Former LA Galaxy forward Edson Buddle is on trial with West Ham because his current club, Ingolstadt, is in a relegation battle and is trying to trim it's payroll if they drop down. Think the Fire had a tough offseason with all the new faces this past season? Imagine if the MLS had relegation and we were forced to trim down the current already thin roster. It's not pretty and it forces you to let go of players you don't want to let go of. And for those wondering the difference between a player going to a club on a trial vs. a training stint, there isn't much really. If the club trialing or allowing the player to train likes that player, they will go get him. To me, it seems that if a club thinks a player has potential but is not sure, they call it a training stint and bring him in to see what the player can do. If they are more sure of the skill, they call it a trial since they would be interested in possibly obtaining the payer in the future. Don't be fooled though- a player can be signed from a training stint just as easily as a trial stint. Or not signed at all.
2. The second part of my hat trick is not so nearly light-hearted as the first. A couple of recent racism cases have popped up in the English Premier League. I don't need to tell anyone how bad racial abuse is, and a couple of world renowned soccer players are now in hot water for it. The first is Chelsea legend John Terry, who is alleged to have racially abused QPR's Anton Ferdinand in an October match. Although Terry maintains his innocence, apparently there is new video evidence of the altercation. Terry faces criminal charges over the incident. I certainly hope Terry is right and that he didn't commit the alleged offense, but if the prosecutors have video evidence, and they obviously feel they have a case to be pressing charges, then Terry needs to be a man about it and be honest. It's definitely a sad and unfortunate situation for those involved.

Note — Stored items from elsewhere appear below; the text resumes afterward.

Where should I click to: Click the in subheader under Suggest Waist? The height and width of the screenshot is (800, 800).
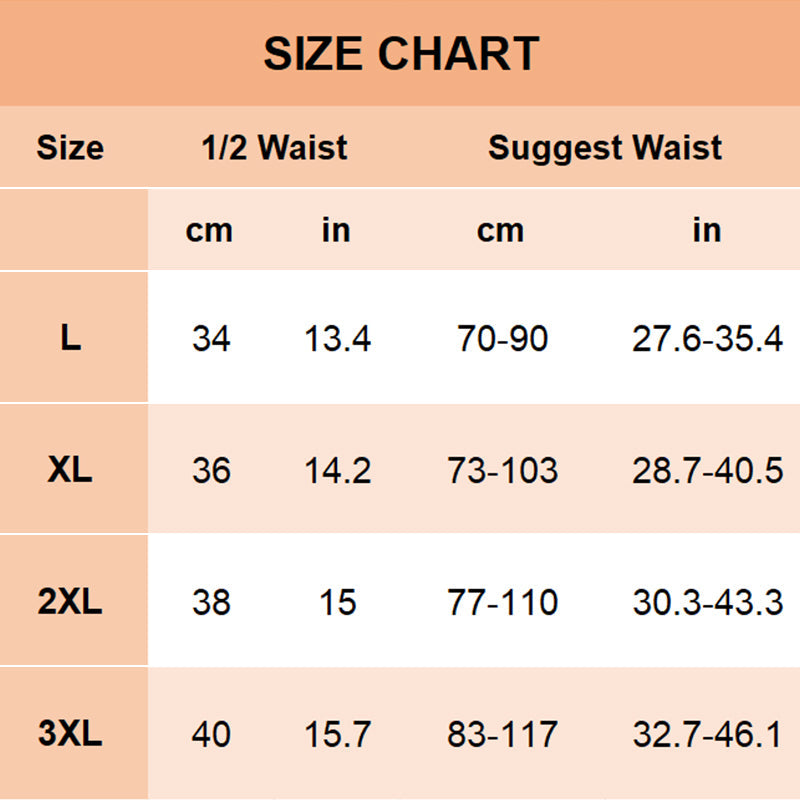tap(706, 230)
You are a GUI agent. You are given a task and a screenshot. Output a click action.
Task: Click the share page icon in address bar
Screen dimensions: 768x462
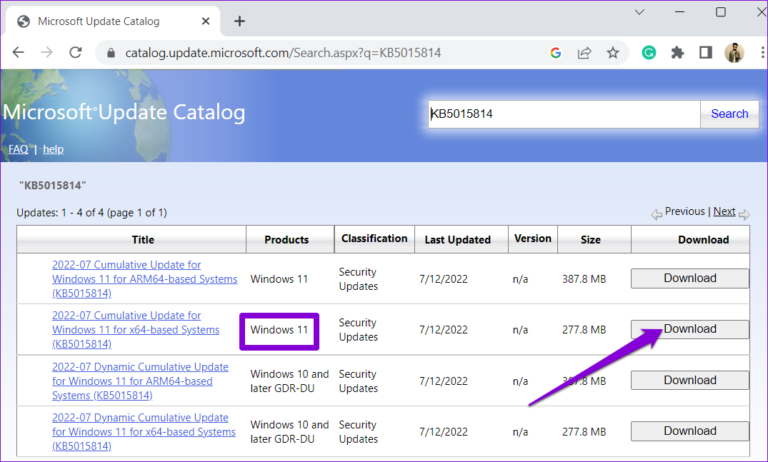(x=584, y=53)
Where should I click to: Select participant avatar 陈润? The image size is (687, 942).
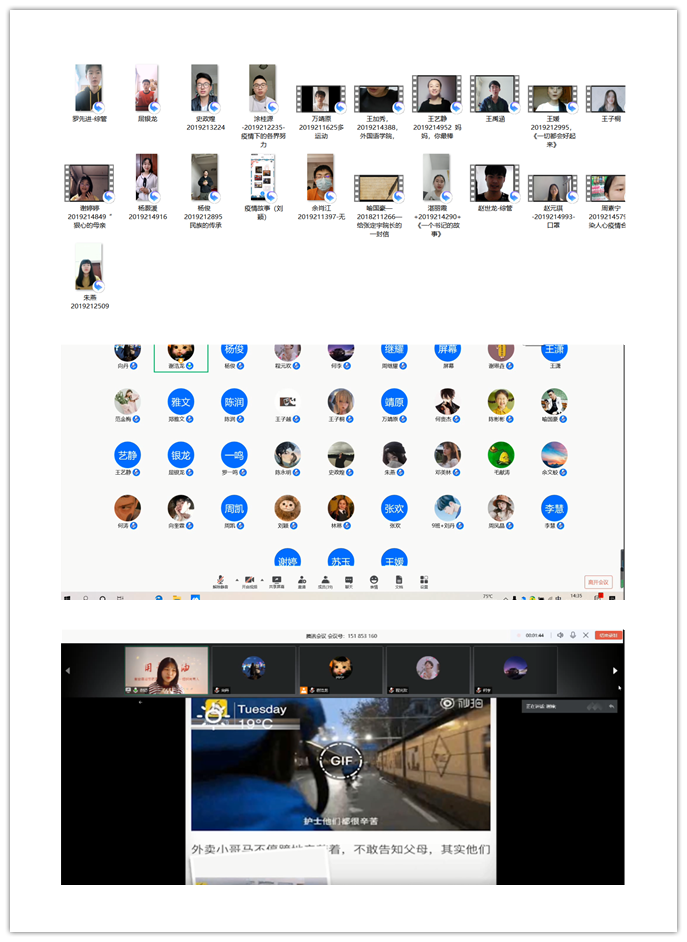(234, 403)

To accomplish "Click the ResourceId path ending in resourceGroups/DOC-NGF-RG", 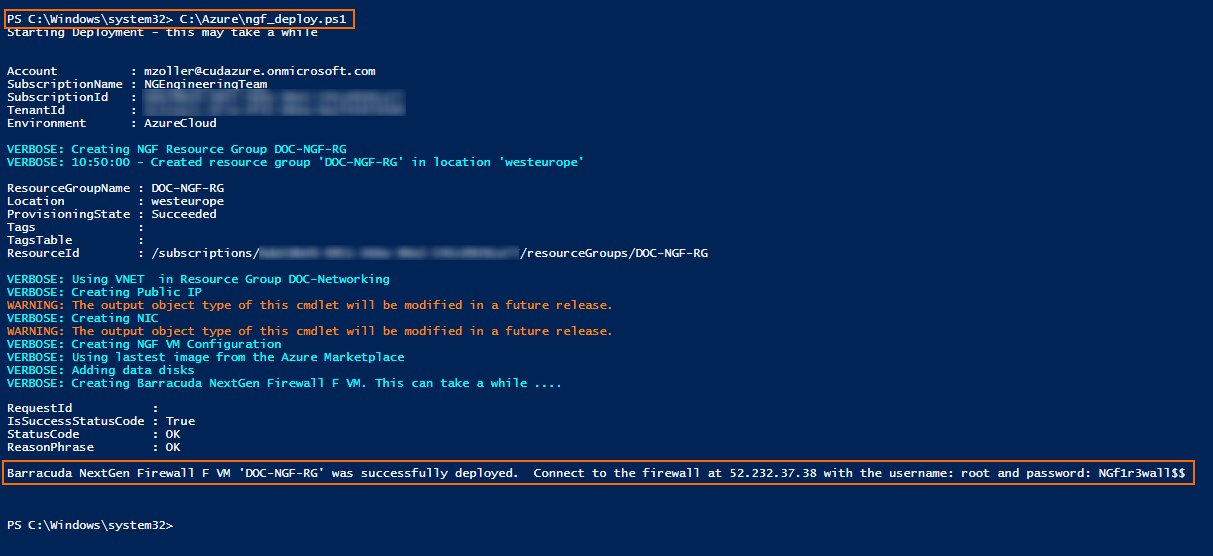I will (x=430, y=253).
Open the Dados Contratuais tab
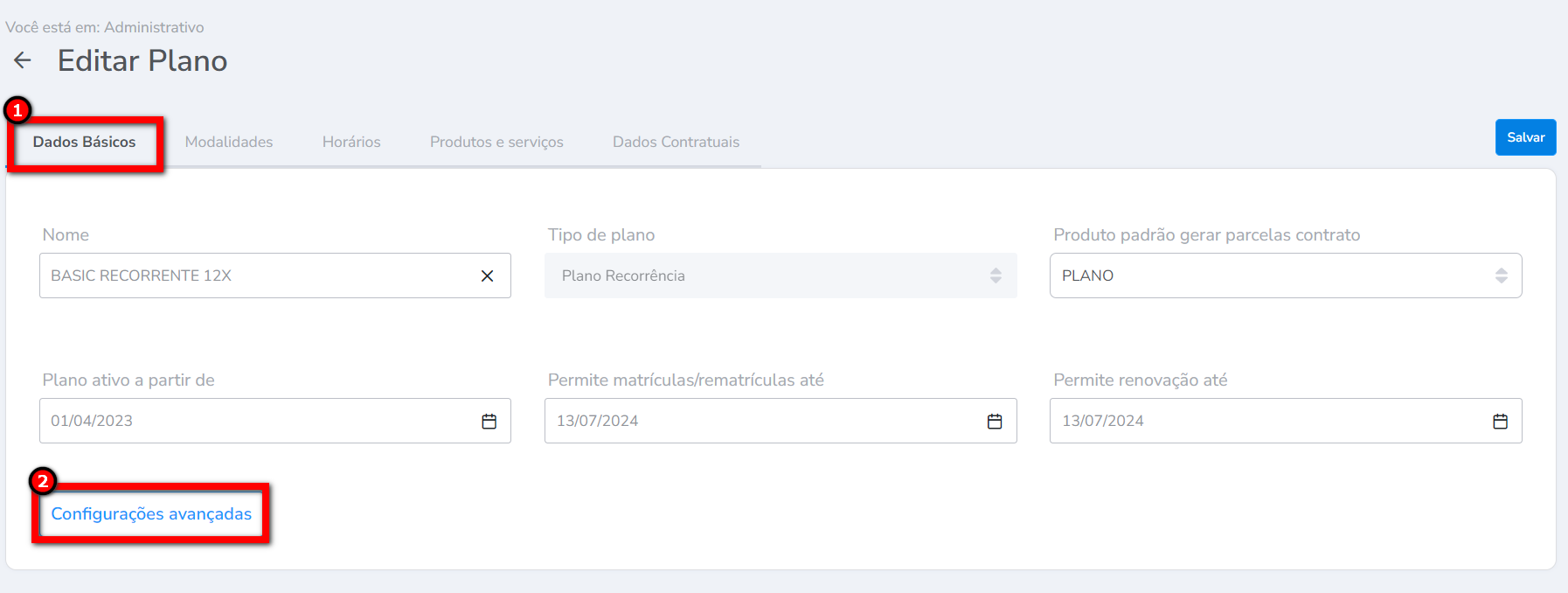The image size is (1568, 593). pyautogui.click(x=676, y=143)
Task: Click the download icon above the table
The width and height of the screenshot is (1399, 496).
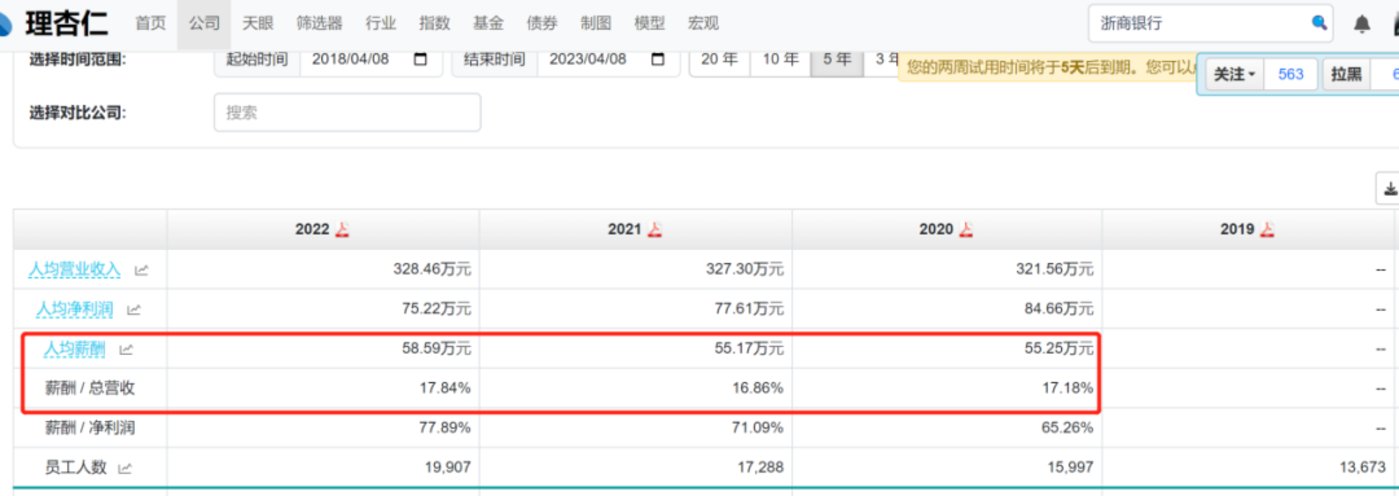Action: (x=1389, y=188)
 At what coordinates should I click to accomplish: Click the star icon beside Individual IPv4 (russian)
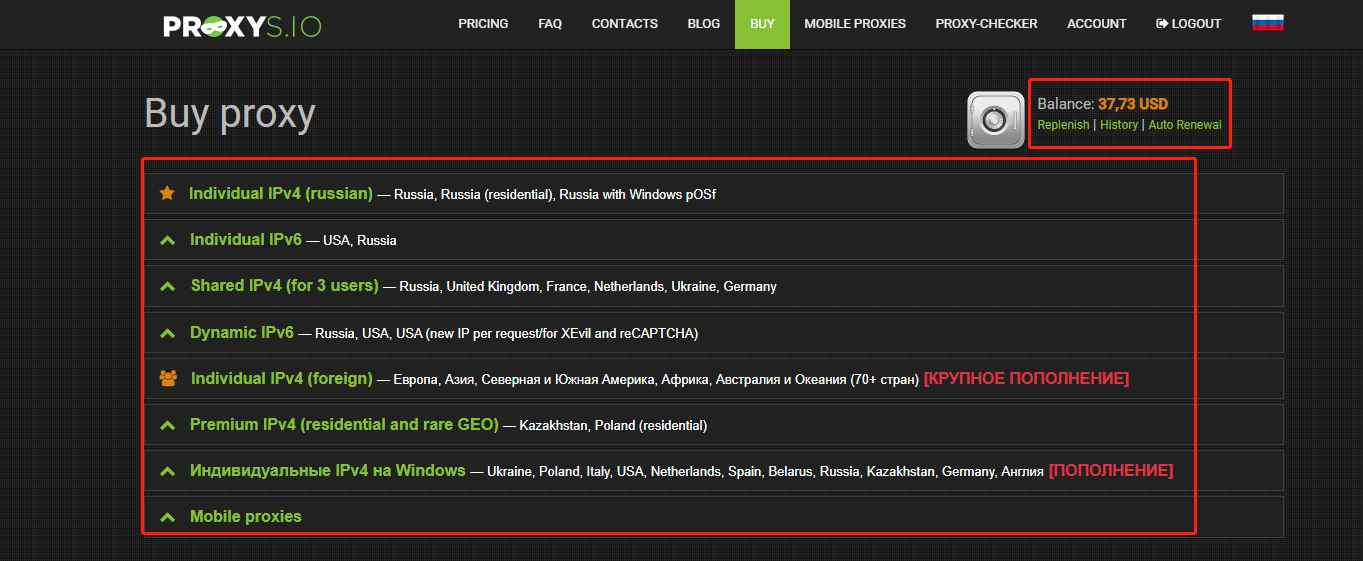click(x=167, y=193)
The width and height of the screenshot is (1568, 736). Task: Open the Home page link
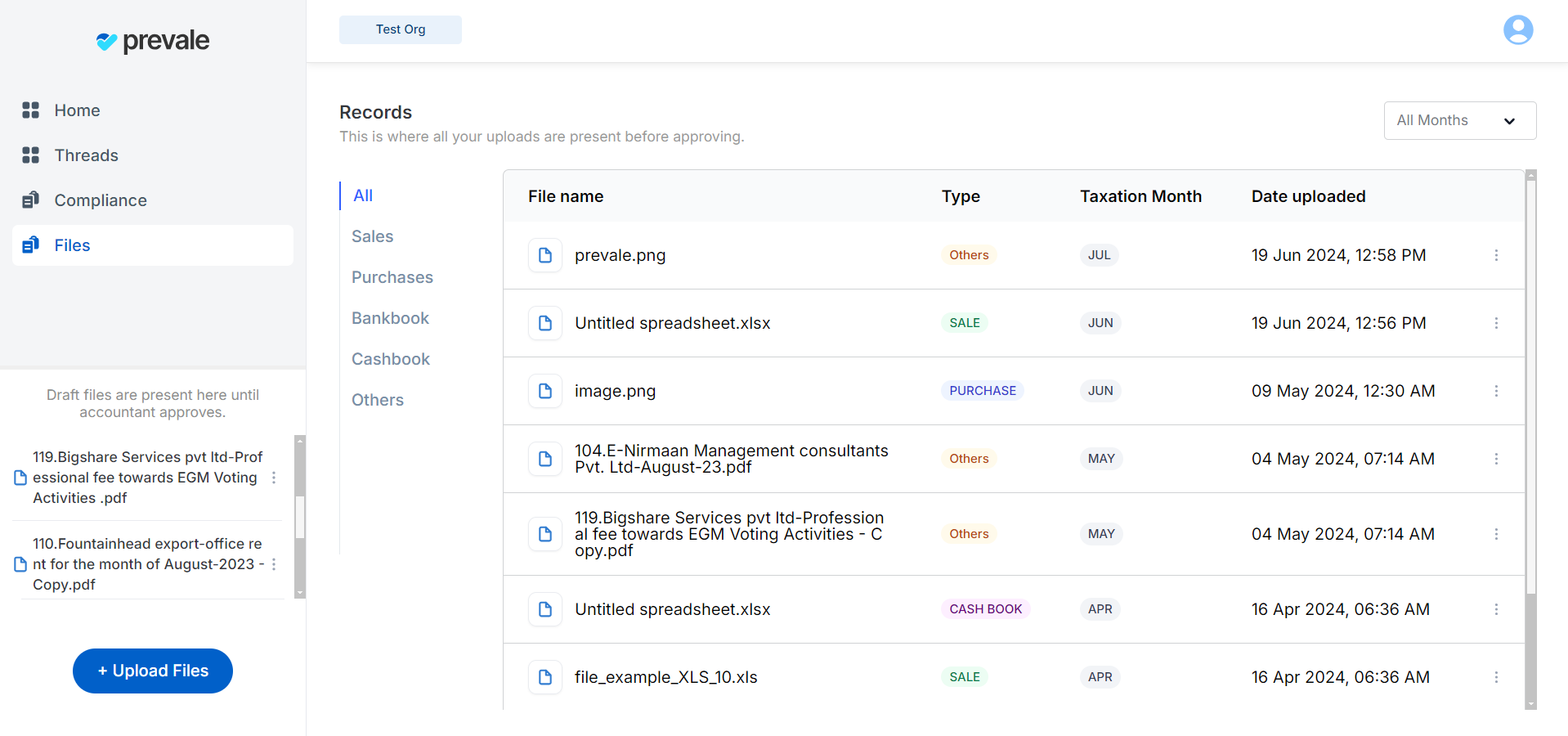(77, 110)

Another Premier League star, Liverpool's Luis Suarez, is in trouble as well for a similar incident. An October match was again the setting for an incident between Suarez and Manchester United's Patrice Evra. Suarez has been found guilty of a racial abuse charge, and has been served a whopping 8 match ban along with a 40,000 pound fine. In this article, Evra says that he had racial insults directed at him by Suarez at least 10 times. It is a truly unfortunate situation to read about, and I feel bad for Patrice Evra. There is no place for anything like this ever, including the field of battle in sports. I know from playing sports myself emotions can run high. You have to be able to control yourself, and situations like this are NEVER acceptable. Hopefully we won't have to hear of incidents like these again but sadly I don't think this will be the last incident of this type we hear about.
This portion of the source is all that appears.